Studying and evaluating TranFuzz for generating black-box adversarial examples on image classification models
Project Details
- Project Type: Research and evaluation project on AI security
- Tools: PyTorch, Adversarial Robustness Toolbox (ART), Python, GitHub
- Duration: 2 months
- Team: 5 members (students and industry mentor)
- Article: Article
- Report:: Report
- Code: GitHub Repository
Introduction
Adversarial attacks can trick neural networks into making incorrect predictions through imperceptible perturbations, threatening critical systems in autonomous driving, healthcare, and cybersecurity. Traditional white-box attacks require full knowledge of the model architecture, while black-box attacks operate without this knowledge, making them realistic in practice.
TranFuzz is a system for generating highly transferable black-box adversarial examples using domain adaptation and fuzzing techniques, providing a framework to train and test models under adversarial conditions while exploring robustness improvements.
Project Overview
The project involved:
- Reviewing adversarial attacks and defenses, focusing on black-box scenarios.
- Studying TranFuzz, which combines Domain Adaptation (DSAN) and fuzzing for generating adversarial samples.
- Evaluating the robustness of models (DenseNet, AlexNet, VGG) under various attacks (FGSM, PGD, C&W, ST, TranFuzz).
- Exploring adversarial retraining using TranFuzz-generated samples to improve robustness.
- Comparing results across datasets (Office31, OfficeHome) and analyzing the impact of dataset complexity on transferability and attack effectiveness.
TranFuzz System
TranFuzz operates through:
- Domain Adaptation using DSAN to align source and target distributions, enabling effective local substitute models.
- Fuzzing with neuron coverage metrics to explore under-tested areas of the model for effective perturbations.
- An ensemble-based seed mutation strategy to enhance adversarial sample diversity and transferability.
- Ensuring misclassification while preserving similarity (using a high SSIM threshold) for effective, human-imperceptible adversarial examples.
Example of an adversarial attack :
Figure 1: Example of a basic adversarial attack : adding some carefully selected noise to a panda image can trick an image classification model into classifying the image as a gibbon with high confidence
Evaluation Methodology
The evaluation involved:
- Training target models on selected datasets.
- Training DSAN-based source models on complementary subsets.
- Generating adversarial examples using the TranFuzz system.
- Testing transferability and attack effectiveness on target models.
- Performing adversarial retraining with TranFuzz-generated samples to improve model robustness.

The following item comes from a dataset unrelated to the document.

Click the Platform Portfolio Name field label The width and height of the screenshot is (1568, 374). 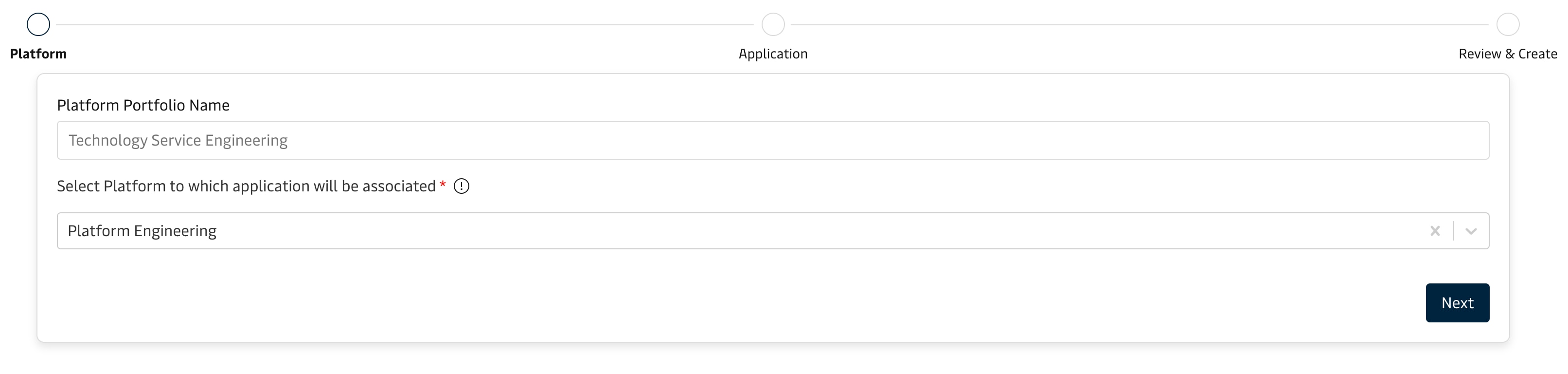(x=143, y=105)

- Comparing results with classical attacks (FGSM, PGD, C&W, ST) and with Madry’s adversarial training baseline.
Figure 2: Overall fuzzing methodology diagram
Figure 3: Adversarial retraining with augmented dataset
Results
Transferability results
TranFuzz demonstrated strong transferability of adversarial examples across different models and datasets, with notable improvements over traditional methods.
Figure 4: Transfer accuracy of the target model DenseNet-121 on the source model using different target datasets
- TranFuzz demonstrated strong black-box attack capabilities, reducing DenseNet accuracy from 94% to 42% in some cases.
- Transferability of adversarial examples increased with dataset complexity, with TranFuzz outperforming Madry retraining on harder datasets (Amazon, Product) by up to +4% in transfer accuracy.
- PGD attacks remained the most powerful in white-box settings, while TranFuzz was highly competitive in black-box conditions.
- Adversarial retraining with TranFuzz samples improved model resilience to certain attacks, but complete defense across all attack types was not achieved.
- Limitations included dataset size, old model architectures, and unprovided hyperparameter details, impacting reproducibility and generalization.
Figure 5: DensetNet-121 result charts on different datasets
Figure 6: Office31/Webcam result charts for different model architectures
Conclusion
TranFuzz is a promising system for generating black-box adversarial attacks while enhancing model robustness via retraining, though its defensive capabilities are partial. It complements existing adversarial training strategies, with notable improvements on complex datasets and under realistic black-box conditions.
Future work includes:
- Expanding to advanced architectures (Transformers, EfficientNets).
- Testing on larger, more diverse datasets.
- Exploring additional attacks and defense mechanisms for holistic adversarial robustness evaluation.